Había oído hablar de los pacientes de cáncer que usaban la marihuana para poderlo llevar con más ligereza. En Holanda, el uso de las drogas blandas como la marihuana es legal, y los establecimientos que las venden tienen controles de calidad y pagan sus impuestos como cualquier otro negocio. Lo mismo ocurre con la prostitución. En la zona del distrito rojo de Ámsterdam por ejemplo, las prostitutas están detrás de una ventana con cortina roja. Si la cortina está corrida quiere decir que hay un cliente dentro. Las prostitutas están a la exposición detrás de las ventanas como si fueran un producto detrás de un escaparate. Tienen que seguir controles de sanidad y también pagan sus impuestos, por lo menos no pasan frío. Fui a un establecimiento donde venden marihuana, un cofeeshop como lo llaman aquí, y compré una bolsita de marihuana y algunos papelillos y filtros. Se me daba muy mal al principio, pero con la práctica aprendí a liar unos buenos porros. Por las tardes me sentaba en mi silla de madera debajo del ciruelo a la orilla del canalillo. Unas caladitas y enseguida estaba…en otro sitio; mi mente soñaba y escapaba a escenarios distintos donde todo era posible. Empecé a vivir en dos mundos. El mundo de la realidad me agobiaba, me asfixiaba y sentía como si me fuera a morir. En el otro mundo, el mundo de la marihuana, me sentía a gusto y relajada y finalmente acababa quedándome profundamente dormida.

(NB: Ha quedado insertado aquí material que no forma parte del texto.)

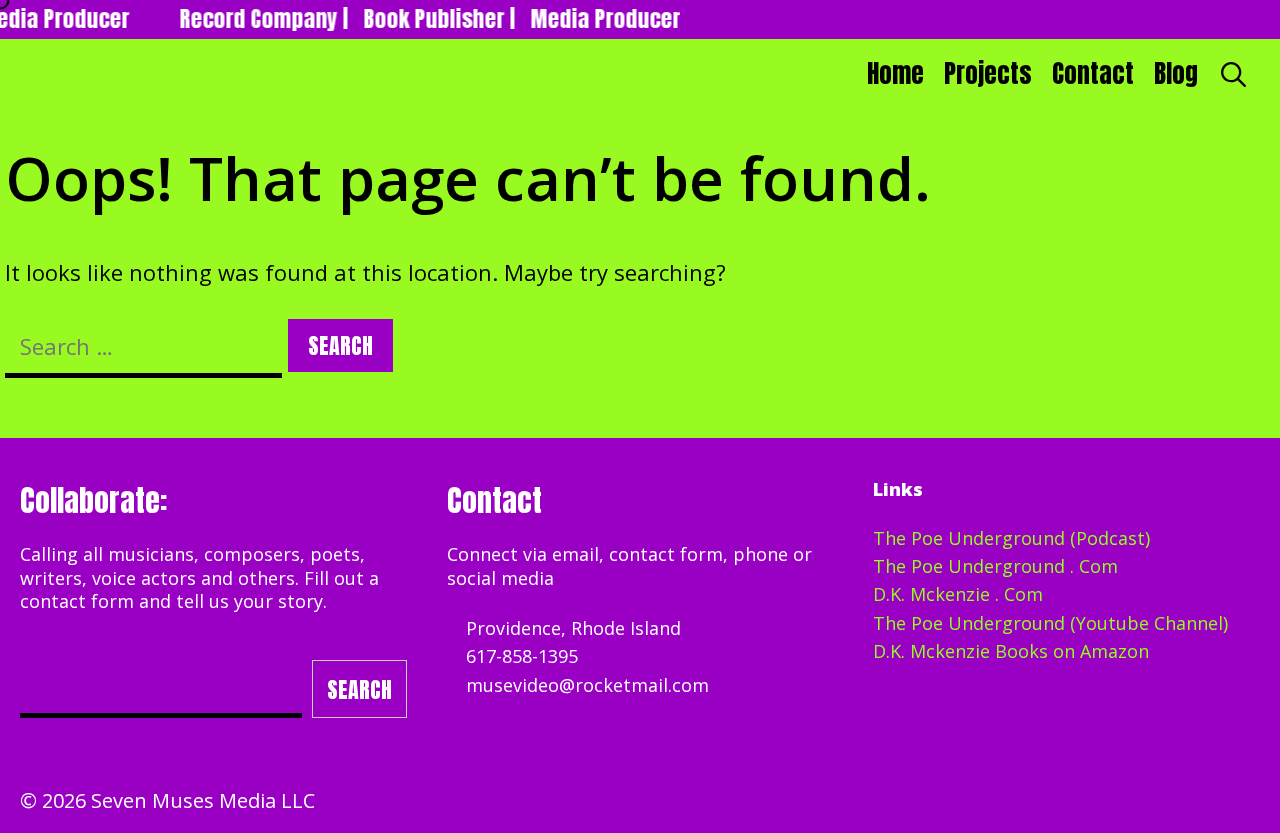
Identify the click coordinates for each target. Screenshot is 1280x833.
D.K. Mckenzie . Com (958, 594)
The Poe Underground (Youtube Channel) (1050, 623)
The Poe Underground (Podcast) (1011, 538)
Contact (1093, 73)
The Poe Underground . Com (995, 566)
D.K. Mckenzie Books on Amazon (1011, 651)
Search (359, 689)
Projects (988, 73)
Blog (1176, 73)
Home (895, 73)
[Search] (1234, 74)
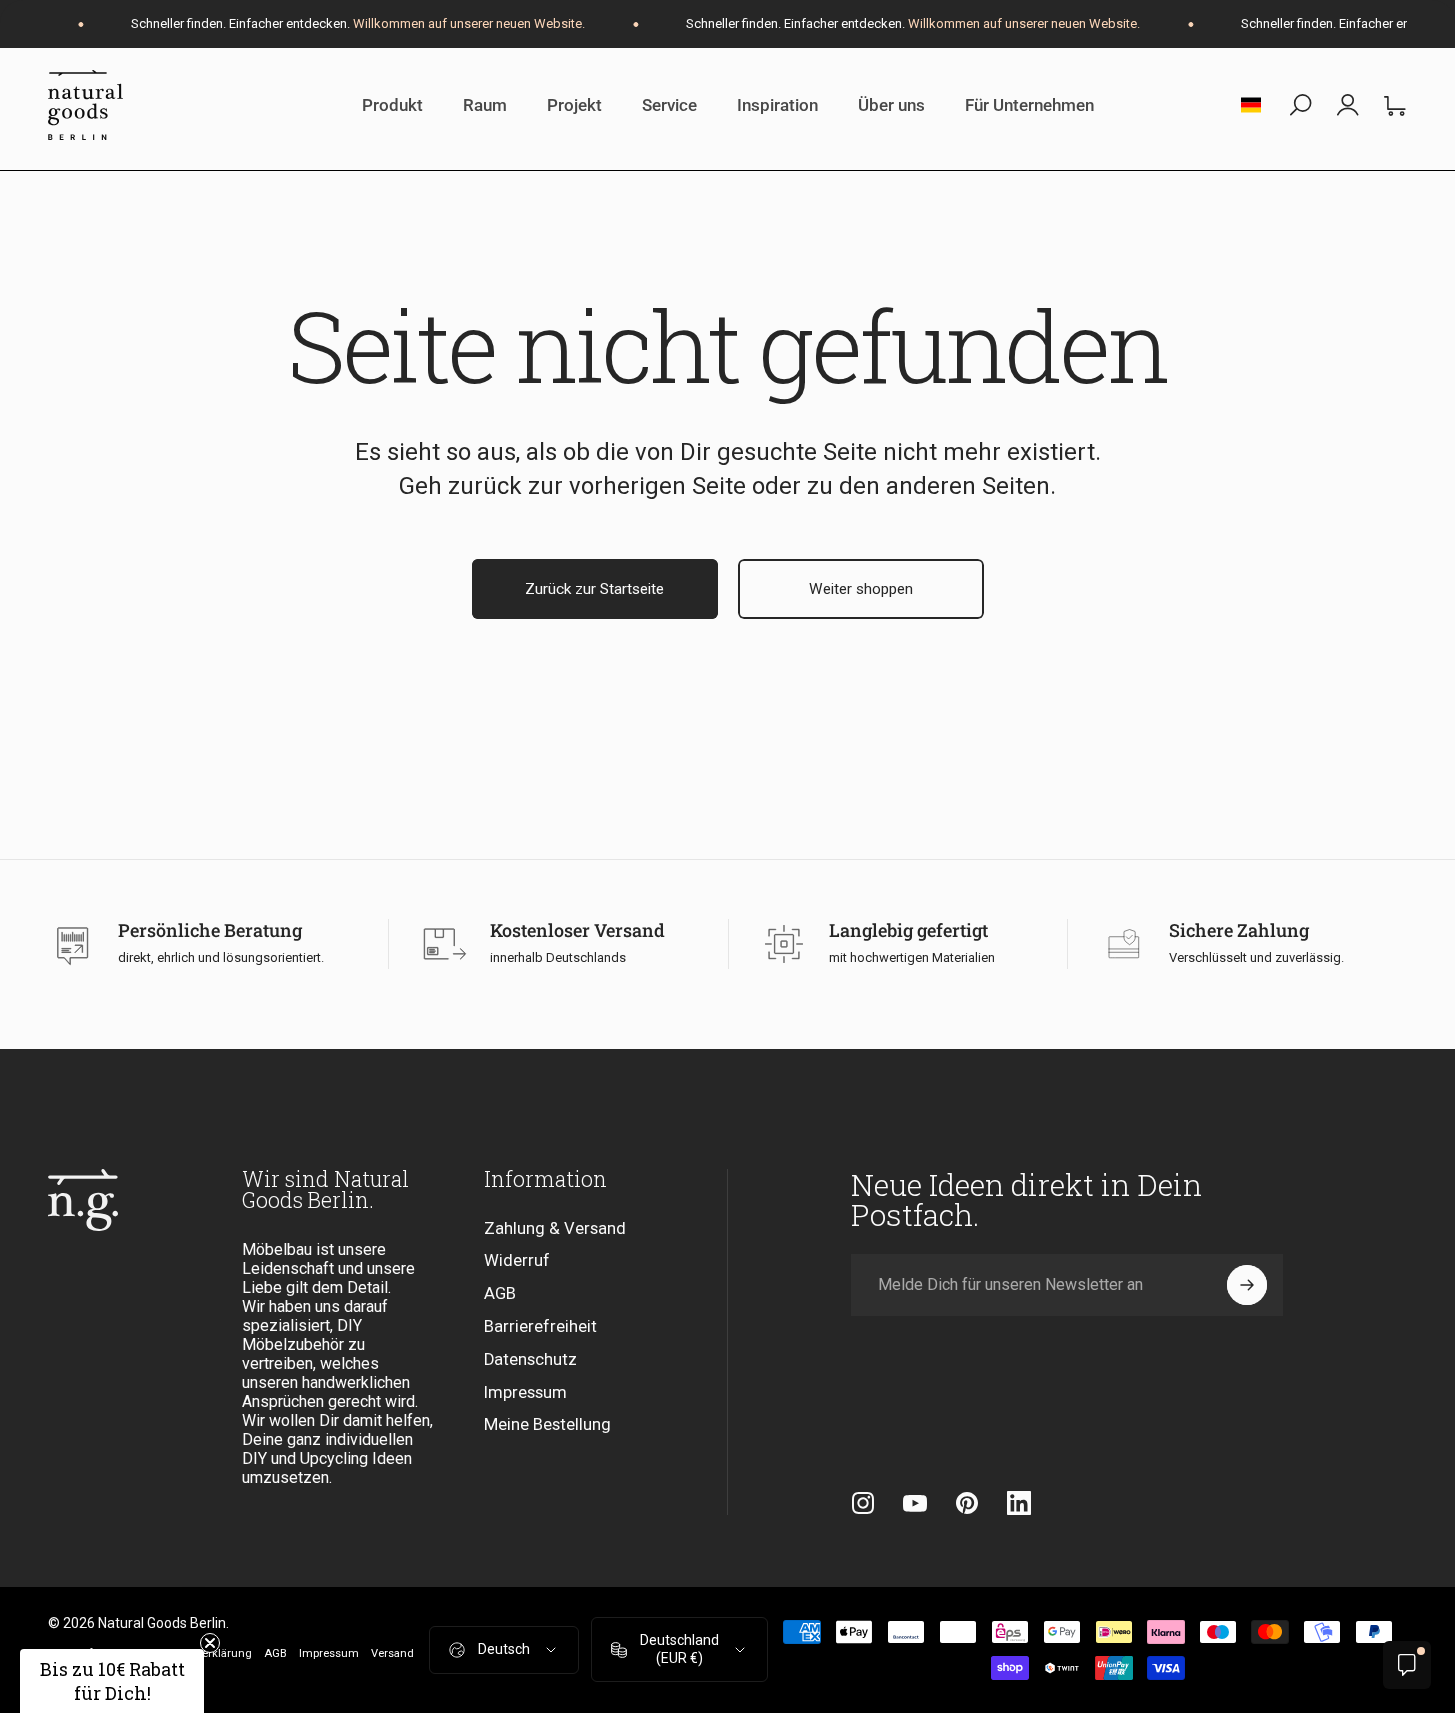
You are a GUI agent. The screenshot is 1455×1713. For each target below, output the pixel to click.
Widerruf (517, 1260)
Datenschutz (530, 1359)
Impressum (525, 1392)
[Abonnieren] (1247, 1285)
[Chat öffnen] (1407, 1665)
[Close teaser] (210, 1643)
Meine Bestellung (547, 1424)
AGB (500, 1293)
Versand (392, 1653)
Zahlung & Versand (555, 1228)
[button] (112, 1681)
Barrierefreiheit (540, 1326)
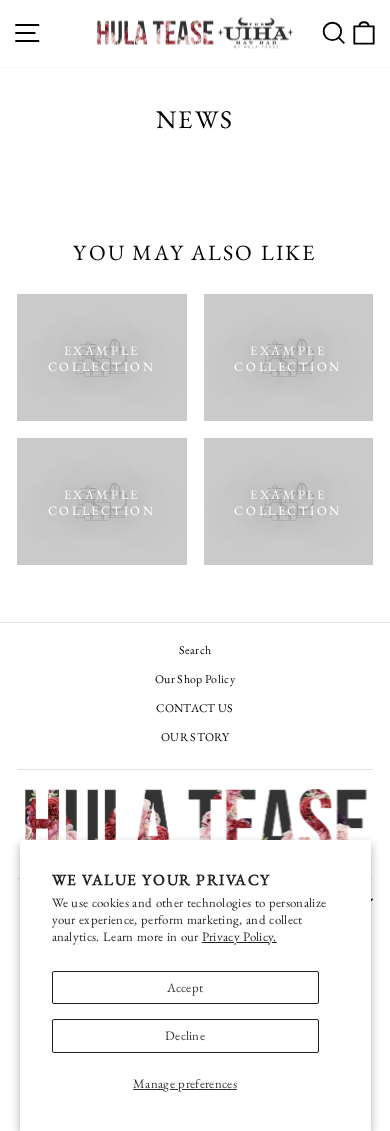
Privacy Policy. (239, 936)
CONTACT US (194, 708)
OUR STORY (195, 737)
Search (195, 650)
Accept (185, 987)
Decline (185, 1035)
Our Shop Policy (195, 679)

Me estaba sentando muy bien fumar marihuana, pero no podía evitar tener sentimientos contradictorios sobre este nuevo hábito. De puertas afuera daba la imagen de ser una persona muy seria y de una reputación intachable. Una mujer muy de su casa y de sus hijos. Una maruja muy decente intentando abrirse camino en la vida. ¿Acaso podría alguien imaginarse que por las tardes me sentaba bajo los ciruelos de mi jardín a fumar marihuana? No me atrevía a contárselo a nadie, solo Susana lo sabía.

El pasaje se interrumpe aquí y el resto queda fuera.